Most small business owners have a mindset that hackers don’t want to target them. This is far from the truth. Hackers understand that big companies have the resources for sophisticated security and small businesses don’t. Small businesses are now big targets for hackers.
Small businesses’ percentage of IT budget directed to security has been increasing from 4.9 percent in 2010 to 7.9 percent last year, according to Ponemon Institute’s annual IT security tracking study, but their spending on security still is no comparison to big companies.
Many small businesses are under-capitalized and outgunned, which makes them great targets for hackers. Hackers sometimes target small businesses with the goal of breaching a larger company connected to the small business. Target’s data was famously breached. But few people know that the company’s vast database was actually hacked through its HVAC vendor. That attack ended up costing Target $39 million in settlements and affecting 40 million customers.
These breaches can be devastating. Small businesses may have access to huge amounts of data. So after a breach, small businesses can find themselves out of business and dealing with big lawsuits.
Small Businesses in State Capitals at Greater Risk
If your small business is located in a state capital, your risk is even higher. Computers in America’s state capitals have 224% more infections than the rest of their home states. That’s according to data recently released by ESG, makers of the anti-malware program SpyHunter. ESG looked at the malware infection rates detected on SpyHunter in each state capital and compared it to the average infection rate for the entire state.
In 43 of the 50 states, the infection rate was higher in the state capital, in some cases, dramatically so. The capitals in Georgia, New York, Utah, South Carolina, West Virginia, and Pennsylvania each had infection rates that were more than 500% higher than the rest of their respective states. On average, the infection rate in capitals was 224% higher.
“It didn’t matter if it was a big state, small state, large capital, or small capital, infections were almost always higher,” said ESG spokesperson Ryan Gerding. Because ESG’s infection data doesn’t identify exactly who is being infected or how they got the infections, it’s tough to know for certain exactly why infections rates are so much higher.
As More Cybercriminals Target Small Businesses, What Can You Do?
Start with a Risk Audit
The best defense starts with a basic security audit of key assets. Companies who analyze risk better manage cyber threats. Smaller businesses should undertake risk audits to help define the areas they may be at most risk. Take a step back and know what you need to protect.
You may be surprised at the amount of data that needs protecting and the number of vulnerabilities your small business has; because whether you realize it, or not, all of your data is valuable.

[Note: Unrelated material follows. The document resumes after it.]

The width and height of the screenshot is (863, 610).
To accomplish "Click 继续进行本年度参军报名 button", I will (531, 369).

Many malware attacks may begin with simple employee error, such as clicking on a malicious link. Accidental breaches caused by employee error or data breached while controlled by third party suppliers continue to be a major problem. According to insurer Beazley’s Breach Insights findings based on its U.S. client data in the first six months of 2017, breaches cause by employee error account for 30 percent of breaches overall, only slightly behind the level of hacking and malware attacks.
Small businesses should create a culture of security. Security awareness training for employees is one of the most important and effective means of reducing the potential for costly errors in handling sensitive information and protecting company information systems. Awareness training can ensure employees have a solid understanding of employer security practices and policies, as well as the tell-tale signs of an attempt to gain improper access to computer systems and confidential information.
Back Up Data
Regularly backing up data is the most important thing you can do. Automatically storing your backup in a secure cloud is great defense. Malware can delete files, or worse, hackers can encrypt your entire computer effectively blocking you from retrieving any of your files unless you pay a hefty ransom.

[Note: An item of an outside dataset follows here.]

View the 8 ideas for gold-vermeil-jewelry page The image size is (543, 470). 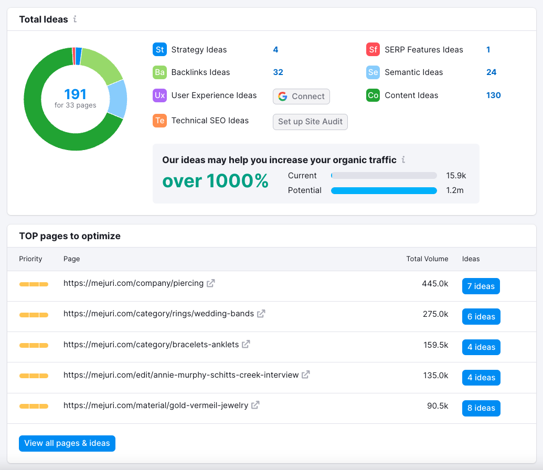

In 2016 San Francisco’s light rail transit system was thrown offline for the entire day by hackers. The attackers demanded 100 Bitcoins, worth about $73,000, but the SFMTA refused to pay the ransom, stating they “have an IT team on staff who can fully restore all systems”, as reported by USA Today. Which was possible only because they have adequate backup in place for situations like this. It was operational the next day.
It’s also a good idea to have a backup stored on a physical drive. Have the physical backup located off-site in case of fire, physical theft, or some other calamity.
Small businesses need to realized they are being targeted by hackers. Start with a risk audit and realize you are at greater risk if you are in a state capital. Backup your data and ensure you have a training program in place to minimize employee error.